• **Exercise set**
A: Reproduce the stretch from "Audio-visual archivists will" through "of Illinois census." in the passage on audio-visual archiving.
B: Answer these questions using the passage on audio-visual archiving:
(i) Where are the new boxes now stacked?
(ii) Which media does the passage say have limited lifespans?
(iii) What does Joshua Harris survey during the University of Illinois census?

• **Document section**
IF YOU’VE MOVED RESIDENCE LATELY, much of what you owned may have come to look less like gold and more like rubbish, by the time you finished the task.

As your leave-by date loomed, you reasoned that your possessions could hardly all be treasures. In confusion you tossed plenty, and transferred plenty more from tattered boxes into new ones which are now stacked in basements, attics, and public-storage lockers.

Audio-visual archivists will recognize the phenomenon. They must ensure that as much as possible of the world’s audio-visual legacy survives, but they are working under deadline pressure: film, video tape, and related media all have limited lifespans. Archivists know that not everything can be saved, or is even worth keeping. But which parts of everything?

Given how little is being done to save much, at all, the pessimistic view is that only a small percentage of it is going to make the cut.

harris fossicking

Joshua Harris surveys some audio-visual holdings during the University of Illinois census.

Various kinds of institutions hold audiovisual materials, and virtually none have enough money to meet the challenge. Many have little budget for it, at all.

• **Raw data**
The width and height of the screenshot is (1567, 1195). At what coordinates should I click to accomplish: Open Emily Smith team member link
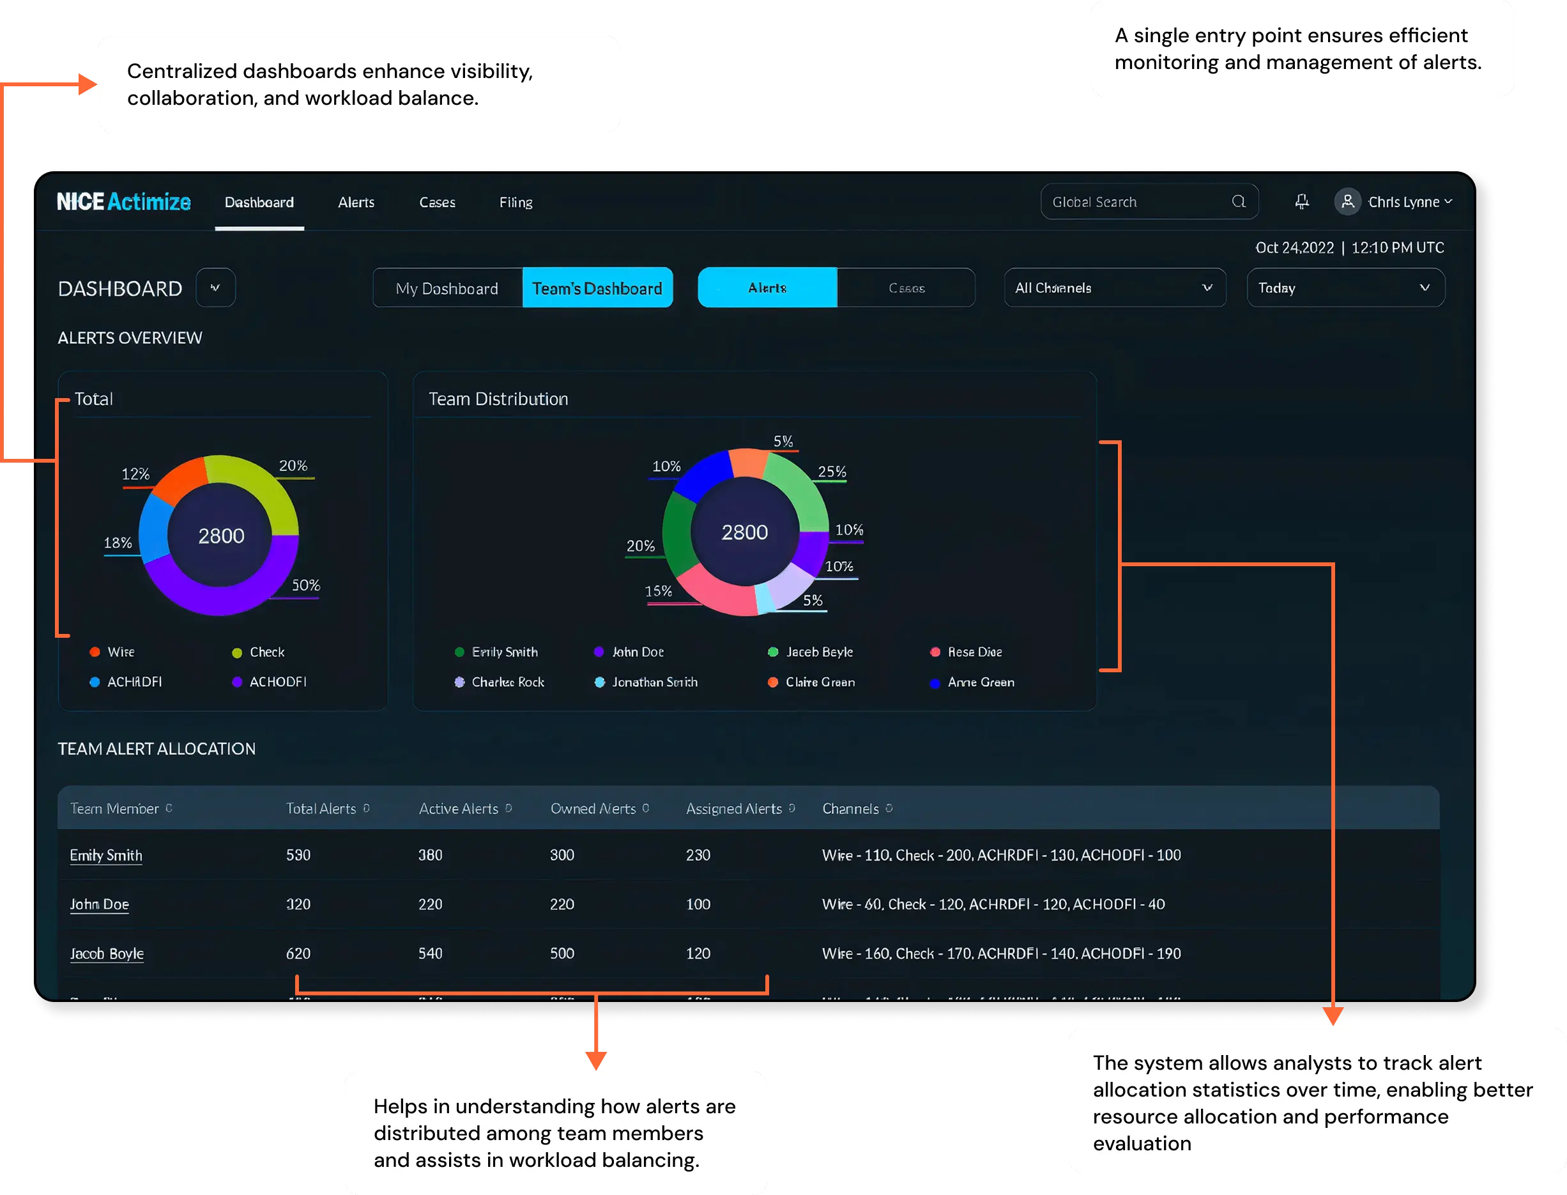coord(106,855)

• **Answers given**
A:
Audio-visual archivists will recognize the phenomenon. They must ensure that as much as possible of the world’s audio-visual legacy survives, but they are working under deadline pressure: film, video tape, and related media all have limited lifespans. Archivists know that not everything can be saved, or is even worth keeping. But which parts of everything?

Given how little is being done to save much, at all, the pessimistic view is that only a small percentage of it is going to make the cut.

harris fossicking

Joshua Harris surveys some audio-visual holdings during the University of Illinois census.

B:
(i) In basements, attics, and public-storage lockers.
(ii) Film, video tape, and related media.
(iii) Some audio-visual holdings.